Note from BW of Brazil: Today’s features touches upon a number of issues that are common here on the blog. But as the question and development of identidade negra (black identity) is a regular feature, one must ask, what is black? Or what is it to be black? From time to time, we receive comments from one or another person who question the blackness of someone featured on this blog. But is blackness strictly what one looks like? Does blackness only include a certain phenotype of people with dark skin and kinky hair? If so, how dark and how curly of a hair texture counts as black? Can a person with lighter skin be “blacker” than a darker person based on their attitudes and affinities for established facets of black culture?

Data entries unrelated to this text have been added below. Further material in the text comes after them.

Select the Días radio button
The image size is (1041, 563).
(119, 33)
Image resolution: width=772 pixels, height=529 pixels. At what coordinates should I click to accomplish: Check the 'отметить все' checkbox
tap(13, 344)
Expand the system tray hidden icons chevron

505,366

Can a person be deemed “not black enough” if they happen to prefer Classical Music simply because this style is most commonly associated with persons of European ancestry/appearance? Can one be labeled as “not black enough” because of how they dress or the way they talk?
It’s surely not as simple as an either/or issue.
Surely there are millions of black folks who have enjoyed music by Bon Jovi (1) or Legião Urbana (2) at one time or another or watched television shows like Beverly Hills 90210 (3) or Malhação (4) that are generally associated with middle-upper class white lifestyles. But then one must ask, is there a cut off point where one must guard their own cultural associations and pledge allegiances to their culture that is often connected to issues of race, class and region? It’s not a simple question to approach in just one post. But even in a place like Brazil that is thought to not have such sharp divisions of culture and racial identity, there is a current of racial stereotypes and racially-coded cultural associations that are at play when one is placed into one racial/class category or another. In the post below, Tracy Ellen explores how these divisions and expectations have played out in her life.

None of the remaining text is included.